Your goal: Starting at the line containing "Given: Click the" and ending at the last line of the material, change "Collapse" to "Expand" and leave everything else unchanged. Output only those lines.

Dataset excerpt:
(begin)
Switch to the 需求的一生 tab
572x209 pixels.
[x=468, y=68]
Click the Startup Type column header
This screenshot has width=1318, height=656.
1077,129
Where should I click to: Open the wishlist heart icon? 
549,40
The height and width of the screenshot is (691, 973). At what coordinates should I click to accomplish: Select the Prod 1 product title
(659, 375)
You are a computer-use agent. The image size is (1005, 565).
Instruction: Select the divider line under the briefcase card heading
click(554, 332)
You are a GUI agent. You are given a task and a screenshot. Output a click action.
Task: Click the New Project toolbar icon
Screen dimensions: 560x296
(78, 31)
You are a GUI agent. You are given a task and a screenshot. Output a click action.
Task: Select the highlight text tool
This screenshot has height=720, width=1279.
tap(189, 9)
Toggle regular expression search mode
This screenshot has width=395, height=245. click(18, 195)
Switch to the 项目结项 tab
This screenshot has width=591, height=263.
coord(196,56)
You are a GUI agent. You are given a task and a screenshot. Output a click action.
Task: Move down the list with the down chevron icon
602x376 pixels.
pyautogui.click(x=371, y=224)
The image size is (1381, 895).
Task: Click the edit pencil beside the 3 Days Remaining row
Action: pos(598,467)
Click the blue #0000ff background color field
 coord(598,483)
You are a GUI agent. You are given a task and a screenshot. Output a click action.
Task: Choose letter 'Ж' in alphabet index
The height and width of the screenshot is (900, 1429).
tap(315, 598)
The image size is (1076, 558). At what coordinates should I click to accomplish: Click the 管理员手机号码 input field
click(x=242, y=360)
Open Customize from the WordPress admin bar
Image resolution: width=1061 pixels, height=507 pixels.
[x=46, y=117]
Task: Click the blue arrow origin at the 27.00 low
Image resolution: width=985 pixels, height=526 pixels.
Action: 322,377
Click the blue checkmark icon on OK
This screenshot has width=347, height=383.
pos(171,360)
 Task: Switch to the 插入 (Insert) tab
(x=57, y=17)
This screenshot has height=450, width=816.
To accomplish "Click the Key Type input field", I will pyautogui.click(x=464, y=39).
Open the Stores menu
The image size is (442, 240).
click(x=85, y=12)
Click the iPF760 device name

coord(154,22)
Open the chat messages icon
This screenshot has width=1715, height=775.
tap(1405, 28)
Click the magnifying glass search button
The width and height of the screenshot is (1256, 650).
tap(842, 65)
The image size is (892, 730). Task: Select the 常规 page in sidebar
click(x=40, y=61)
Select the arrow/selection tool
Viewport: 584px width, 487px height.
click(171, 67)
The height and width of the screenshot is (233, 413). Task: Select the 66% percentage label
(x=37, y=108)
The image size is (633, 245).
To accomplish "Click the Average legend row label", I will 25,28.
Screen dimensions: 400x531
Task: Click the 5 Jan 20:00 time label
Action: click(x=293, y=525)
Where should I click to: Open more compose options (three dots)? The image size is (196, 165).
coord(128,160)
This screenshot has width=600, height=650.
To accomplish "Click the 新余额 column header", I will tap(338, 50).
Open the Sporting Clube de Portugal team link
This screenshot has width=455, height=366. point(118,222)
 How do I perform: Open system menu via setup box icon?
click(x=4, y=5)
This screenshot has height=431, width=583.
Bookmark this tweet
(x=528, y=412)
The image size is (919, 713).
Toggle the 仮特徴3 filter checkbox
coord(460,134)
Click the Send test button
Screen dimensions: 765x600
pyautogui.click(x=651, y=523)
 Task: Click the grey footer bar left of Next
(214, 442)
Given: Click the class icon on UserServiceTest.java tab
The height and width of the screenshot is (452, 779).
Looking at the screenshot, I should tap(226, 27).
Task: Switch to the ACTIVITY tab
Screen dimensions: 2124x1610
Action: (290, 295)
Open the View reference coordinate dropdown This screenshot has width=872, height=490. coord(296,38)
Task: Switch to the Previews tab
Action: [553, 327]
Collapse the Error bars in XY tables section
(end)
Right answer:
Given: Click the class icon on UserServiceTest.java tab
The height and width of the screenshot is (452, 779).
Looking at the screenshot, I should tap(226, 27).
Task: Switch to the ACTIVITY tab
Screen dimensions: 2124x1610
Action: (290, 295)
Open the View reference coordinate dropdown This screenshot has width=872, height=490. coord(296,38)
Task: Switch to the Previews tab
Action: [553, 327]
Expand the Error bars in XY tables section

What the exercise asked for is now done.